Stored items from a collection
·····
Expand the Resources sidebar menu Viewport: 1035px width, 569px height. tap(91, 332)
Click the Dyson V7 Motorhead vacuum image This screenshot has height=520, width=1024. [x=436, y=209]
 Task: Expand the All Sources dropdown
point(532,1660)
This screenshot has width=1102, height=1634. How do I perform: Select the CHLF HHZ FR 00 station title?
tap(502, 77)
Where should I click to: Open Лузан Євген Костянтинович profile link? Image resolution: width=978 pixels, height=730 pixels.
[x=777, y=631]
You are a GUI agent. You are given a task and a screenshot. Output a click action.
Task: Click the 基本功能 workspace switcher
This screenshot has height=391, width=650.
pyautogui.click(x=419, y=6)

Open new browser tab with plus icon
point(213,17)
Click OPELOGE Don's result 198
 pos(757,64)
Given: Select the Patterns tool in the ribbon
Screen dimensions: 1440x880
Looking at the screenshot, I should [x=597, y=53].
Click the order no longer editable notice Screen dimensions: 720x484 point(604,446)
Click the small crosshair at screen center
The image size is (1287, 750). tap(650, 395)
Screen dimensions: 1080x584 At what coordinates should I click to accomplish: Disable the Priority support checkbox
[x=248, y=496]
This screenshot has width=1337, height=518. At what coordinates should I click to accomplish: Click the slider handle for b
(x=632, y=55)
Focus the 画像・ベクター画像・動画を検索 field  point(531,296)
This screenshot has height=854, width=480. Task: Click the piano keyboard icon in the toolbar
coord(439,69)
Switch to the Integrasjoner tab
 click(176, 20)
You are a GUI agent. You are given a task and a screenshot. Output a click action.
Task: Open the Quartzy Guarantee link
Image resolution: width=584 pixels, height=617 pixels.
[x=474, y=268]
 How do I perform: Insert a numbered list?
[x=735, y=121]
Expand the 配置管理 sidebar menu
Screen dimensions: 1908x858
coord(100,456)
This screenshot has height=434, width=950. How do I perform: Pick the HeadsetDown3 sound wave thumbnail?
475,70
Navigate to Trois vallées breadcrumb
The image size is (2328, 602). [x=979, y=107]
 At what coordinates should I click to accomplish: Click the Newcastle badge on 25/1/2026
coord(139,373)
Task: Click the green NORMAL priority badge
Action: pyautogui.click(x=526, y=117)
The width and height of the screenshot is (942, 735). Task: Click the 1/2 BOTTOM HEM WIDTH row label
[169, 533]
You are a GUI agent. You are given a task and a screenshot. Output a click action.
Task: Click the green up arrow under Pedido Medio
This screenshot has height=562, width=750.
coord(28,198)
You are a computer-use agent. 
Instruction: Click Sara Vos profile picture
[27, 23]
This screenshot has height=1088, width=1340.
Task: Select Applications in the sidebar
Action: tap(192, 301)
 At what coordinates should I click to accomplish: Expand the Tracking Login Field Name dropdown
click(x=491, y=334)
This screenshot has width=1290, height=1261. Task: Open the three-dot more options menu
·····
Write the entries out again exactly.

## SOLUTION FOR THIS EXERCISE:
Expand the Resources sidebar menu Viewport: 1035px width, 569px height. tap(91, 332)
Click the Dyson V7 Motorhead vacuum image This screenshot has height=520, width=1024. [x=436, y=209]
 Task: Expand the All Sources dropdown
point(532,1660)
This screenshot has width=1102, height=1634. How do I perform: Select the CHLF HHZ FR 00 station title?
tap(502, 77)
Where should I click to: Open Лузан Євген Костянтинович profile link? Image resolution: width=978 pixels, height=730 pixels.
[x=777, y=631]
You are a GUI agent. You are given a task and a screenshot. Output a click action.
Task: Click the 基本功能 workspace switcher
This screenshot has height=391, width=650.
pyautogui.click(x=419, y=6)

Open new browser tab with plus icon
point(213,17)
Click OPELOGE Don's result 198
 pos(757,64)
Given: Select the Patterns tool in the ribbon
Screen dimensions: 1440x880
Looking at the screenshot, I should [x=597, y=53].
Click the order no longer editable notice Screen dimensions: 720x484 point(604,446)
Click the small crosshair at screen center
The image size is (1287, 750). tap(650, 395)
Screen dimensions: 1080x584 At what coordinates should I click to accomplish: Disable the Priority support checkbox
[x=248, y=496]
This screenshot has width=1337, height=518. At what coordinates should I click to accomplish: Click the slider handle for b
(x=632, y=55)
Focus the 画像・ベクター画像・動画を検索 field  point(531,296)
This screenshot has height=854, width=480. Task: Click the piano keyboard icon in the toolbar
coord(439,69)
Switch to the Integrasjoner tab
 click(176, 20)
You are a GUI agent. You are given a task and a screenshot. Output a click action.
Task: Open the Quartzy Guarantee link
Image resolution: width=584 pixels, height=617 pixels.
[x=474, y=268]
 How do I perform: Insert a numbered list?
[x=735, y=121]
Expand the 配置管理 sidebar menu
Screen dimensions: 1908x858
coord(100,456)
This screenshot has height=434, width=950. How do I perform: Pick the HeadsetDown3 sound wave thumbnail?
475,70
Navigate to Trois vallées breadcrumb
The image size is (2328, 602). [x=979, y=107]
 At what coordinates should I click to accomplish: Click the Newcastle badge on 25/1/2026
coord(139,373)
Task: Click the green NORMAL priority badge
Action: pyautogui.click(x=526, y=117)
The width and height of the screenshot is (942, 735). Task: Click the 1/2 BOTTOM HEM WIDTH row label
[169, 533]
You are a GUI agent. You are given a task and a screenshot. Output a click action.
Task: Click the green up arrow under Pedido Medio
This screenshot has height=562, width=750.
coord(28,198)
You are a computer-use agent. 
Instruction: Click Sara Vos profile picture
[27, 23]
This screenshot has height=1088, width=1340.
Task: Select Applications in the sidebar
Action: tap(192, 301)
 At what coordinates should I click to accomplish: Expand the Tracking Login Field Name dropdown
click(x=491, y=334)
This screenshot has width=1290, height=1261. Task: Open the three-dot more options menu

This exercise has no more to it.